Wednesday, 11 May 2016

nods and winks

All writers do it.  Inside jokes and appreciative nods.  In my last book, my wife inspired the name for a grand airship.  The scientific theory explaining the root of the tale is named for two of my favourite classic SF authors.  One of the businesses on a bustling street is apparently owned by a good friend (or his alternate Earth counterpart).

But, musing off the top of my melon here, when do "nods" become some flavour of "plagiarism"?  I recently heard tell of an author that named a planet "Trantor", supposedly as a nod to Isaac Asimov and his "Foundation" works.  My first kneejerk reaction was "nice".  Then I began to wonder.  Naming a planet after a famous planet has a whiff of someone attempting to bask in reflected glory.
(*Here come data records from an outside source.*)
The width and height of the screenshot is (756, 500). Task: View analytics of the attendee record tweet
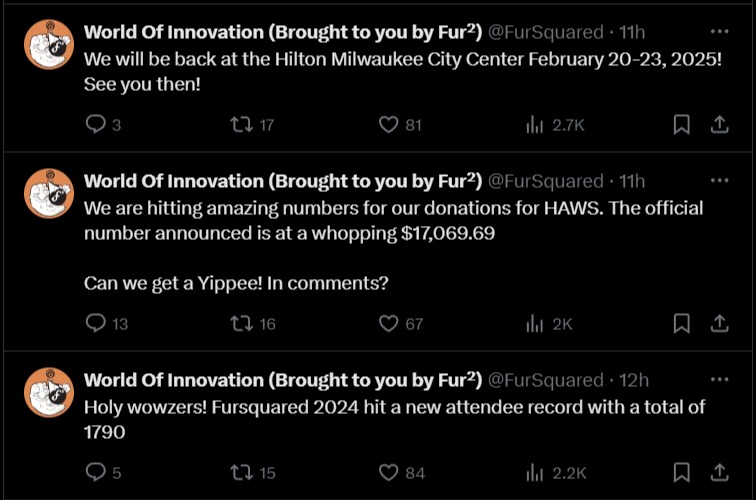[x=535, y=472]
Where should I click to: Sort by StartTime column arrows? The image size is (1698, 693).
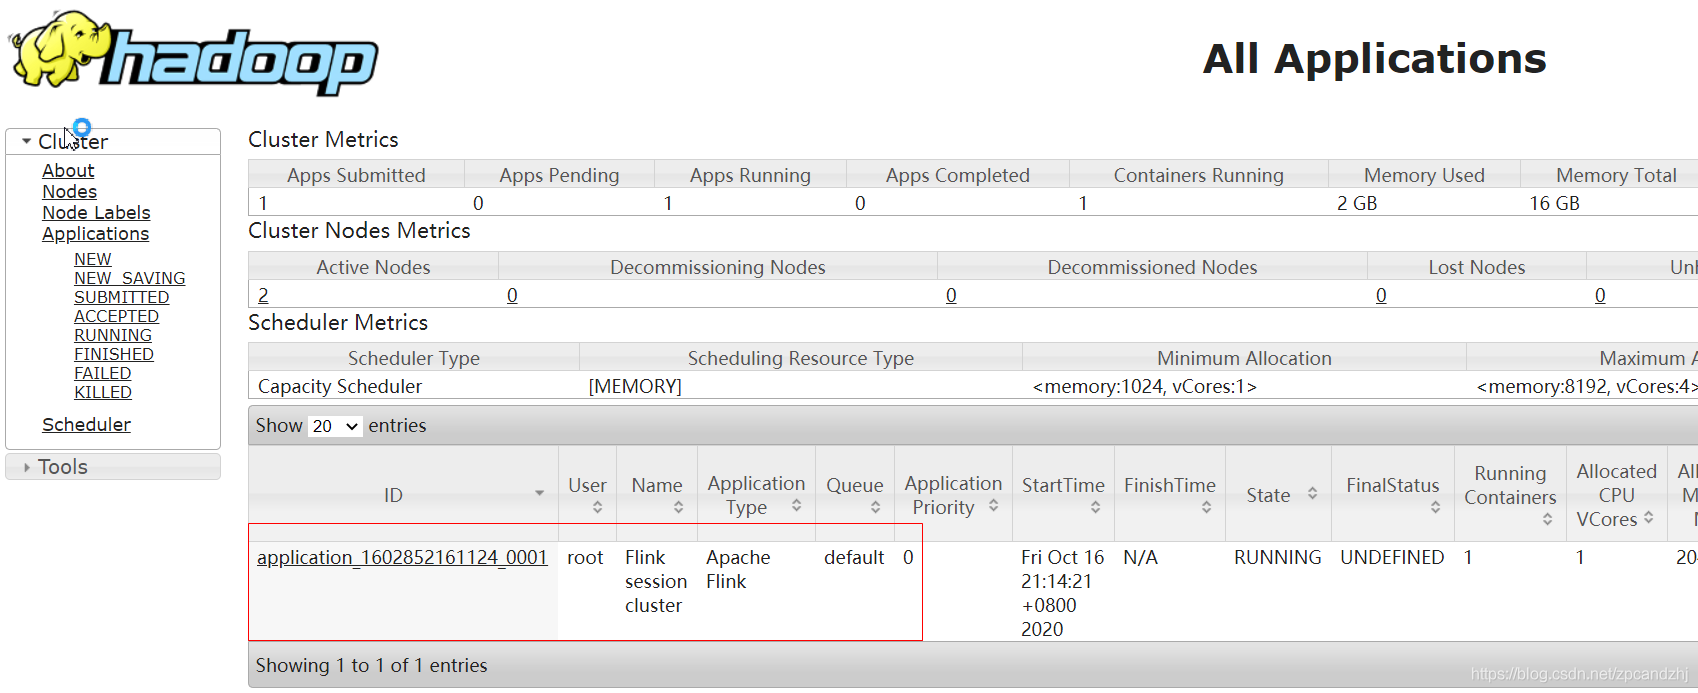pyautogui.click(x=1095, y=508)
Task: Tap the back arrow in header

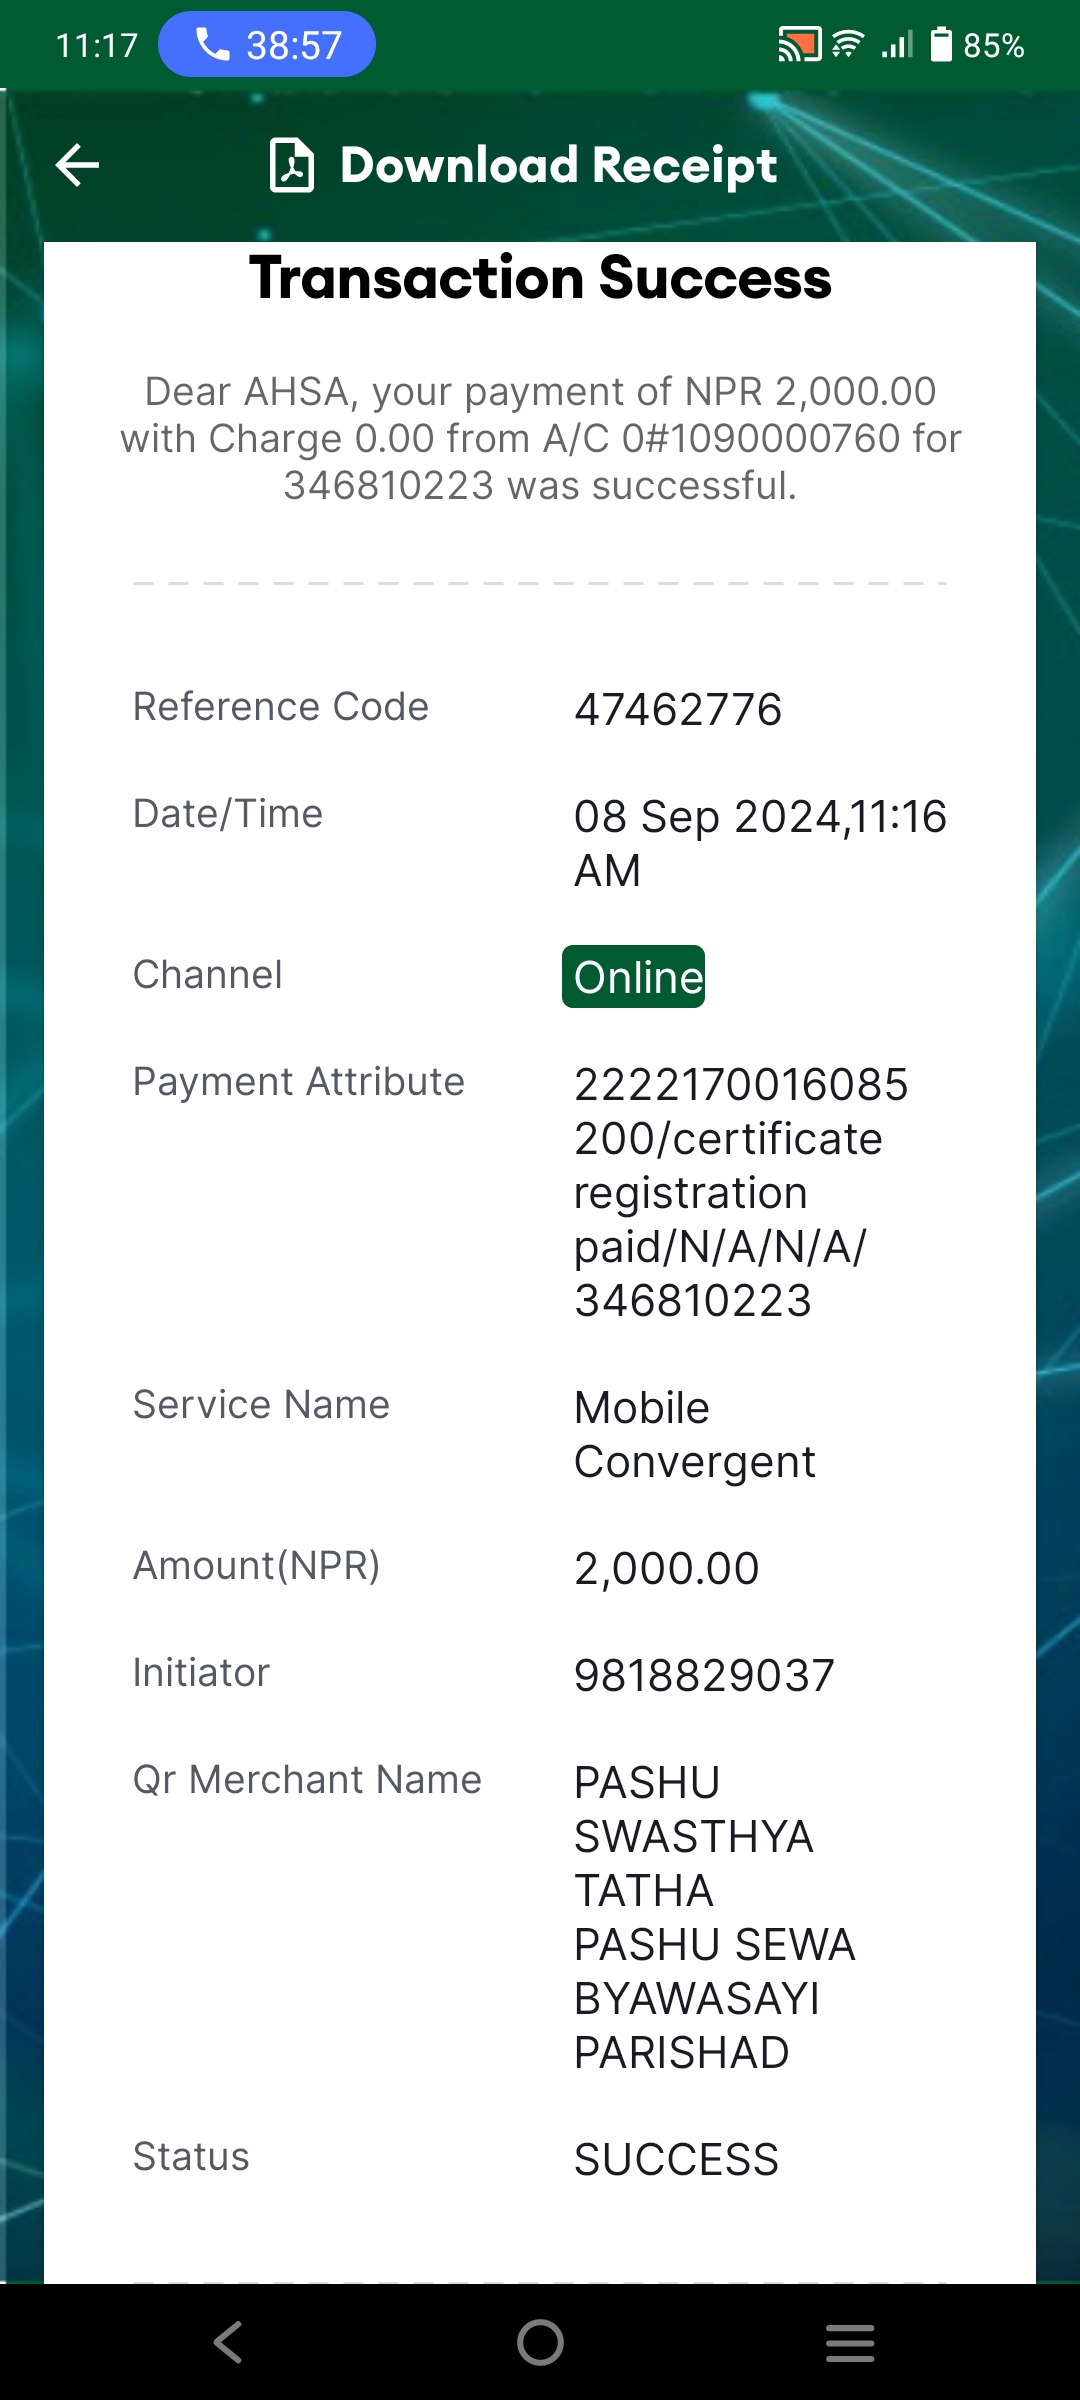Action: [77, 165]
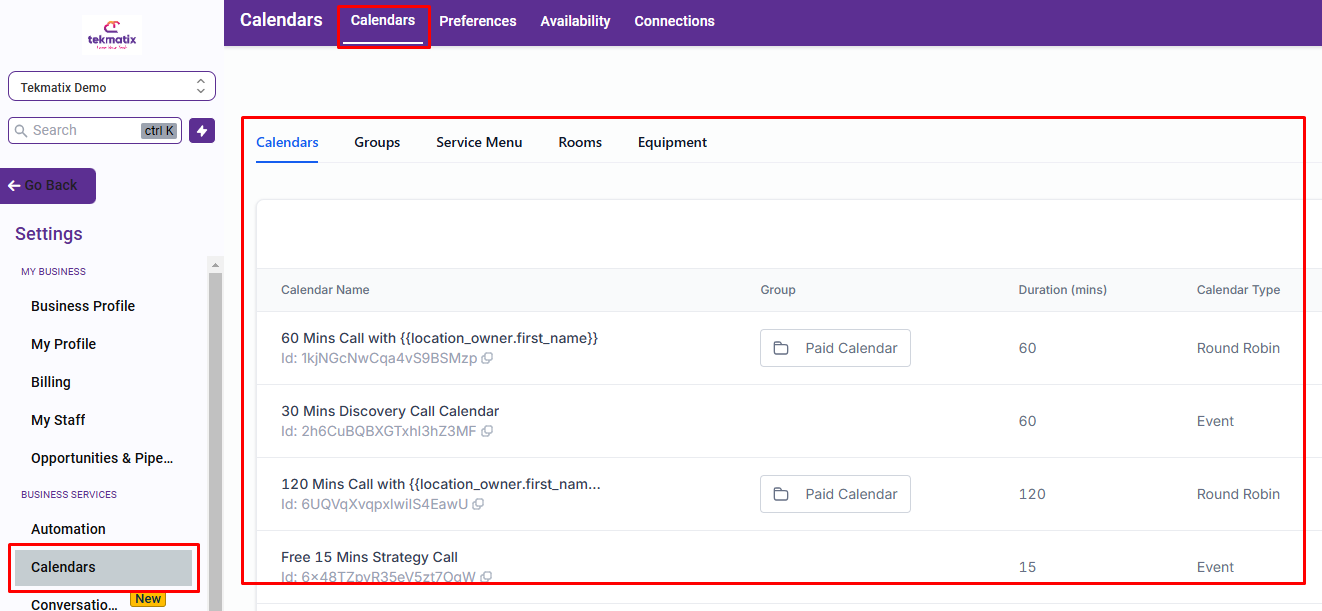Copy the Free 15 Mins Strategy Call ID
Screen dimensions: 1322x611
[x=486, y=577]
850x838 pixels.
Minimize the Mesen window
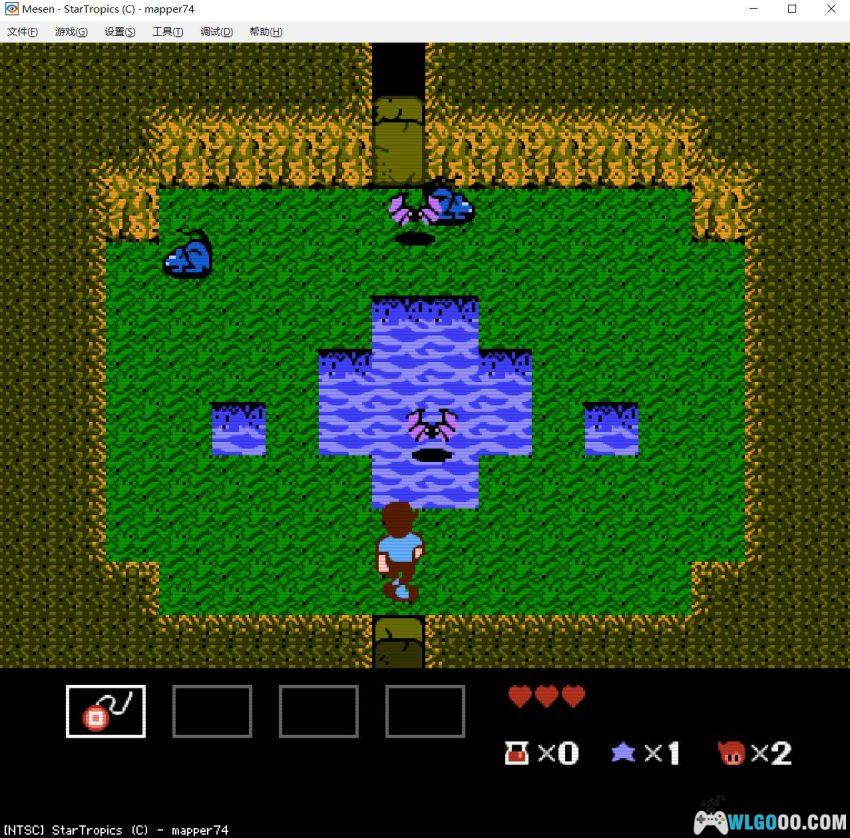click(753, 9)
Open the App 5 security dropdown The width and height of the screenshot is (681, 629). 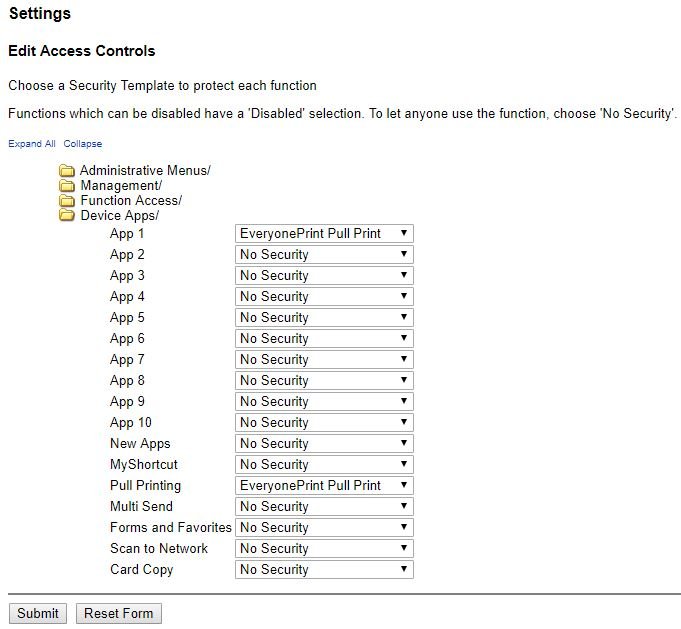(324, 318)
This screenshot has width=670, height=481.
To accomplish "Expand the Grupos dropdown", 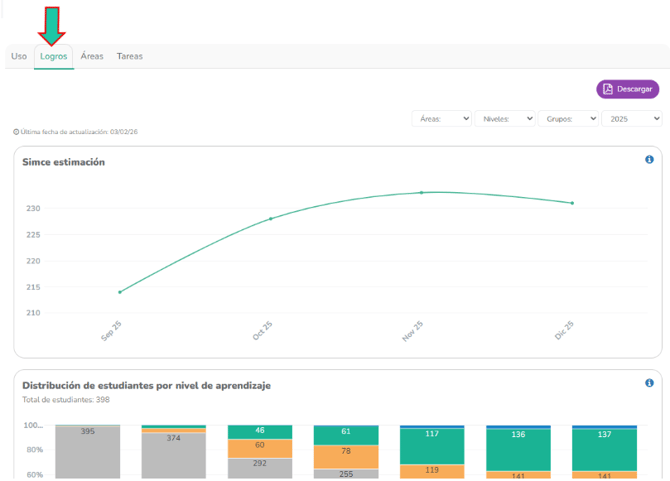I will point(568,118).
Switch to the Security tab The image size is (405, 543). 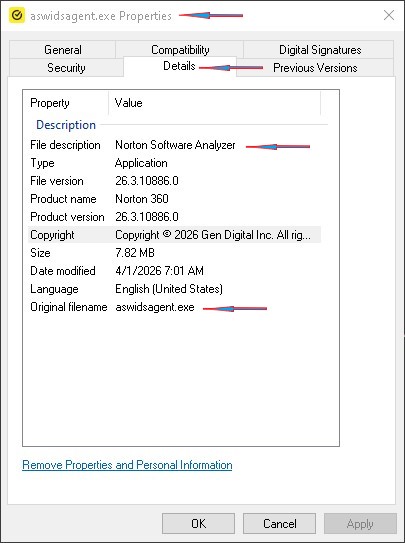tap(66, 68)
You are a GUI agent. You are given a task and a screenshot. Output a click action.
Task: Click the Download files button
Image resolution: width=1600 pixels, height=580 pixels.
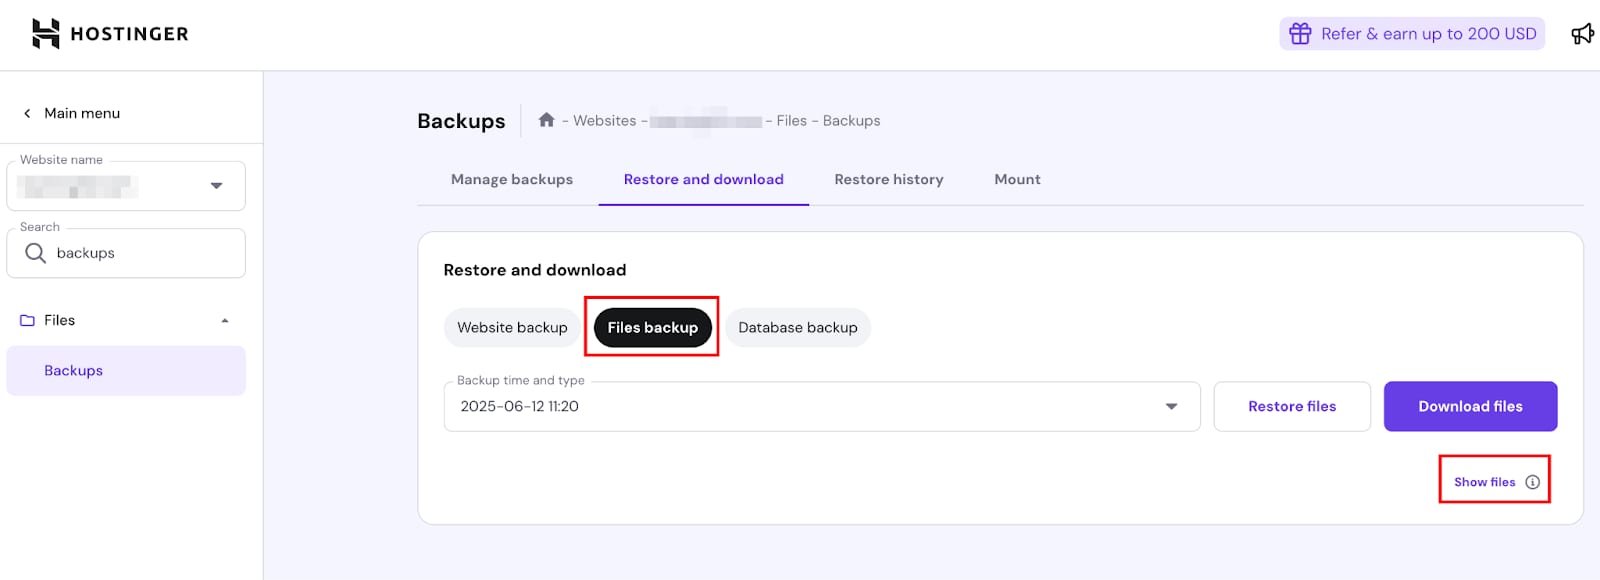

Even if the moment is "lampshaded" between the characters, referencing Asimov and explaining the name choice, it still feels a case can be made of the author glomming a little free street cred from the SF Grand Master.

Is that what I did when I cited the "Laumer-Leinster Theory"?  It wasn't my overt intention.

Or am I making far too big a pile of rocks from a few pebbles?

Another aspect of sly references and nods is whether they are plot-crucial or not.  Well, they certainly should not be crucial.  Nobody had to be familiar with the works of either Leinster or Laumer to understand the flow of my book.  I hope this other author wasn't so crass as to expect every reader to immediately recognize "Trantor" and therefore be able to appreciate subsequent plot points.

I recently read a pile of skunk vomit disguised as a book.  My great guilt is that I finished the thing.**  This author does nothing but reference other works; songs, movies, books, games.  A paragraph does not go by without such a mention.  I guess these weren't "nods", per se.  This guy hung his entire story on the reader being as savvy as himself for 1980's (predominantly) pop culture.  Damn, it was bad writing.

I reckon, whether it's a clever inside joke or wholesale borrowing, as long as the oblivious reader's experience isn't diminished, then the reference is probably A-OK.  A baseline of enjoyment has to be maintained.  Every reader should hopefully get an "A" experience.  The reader who gets the nods and winks has an A+ ride.

**I won't go into names and titles, to keep the discussion on track.  Someday I may start reviewing books here.  Then names will be named.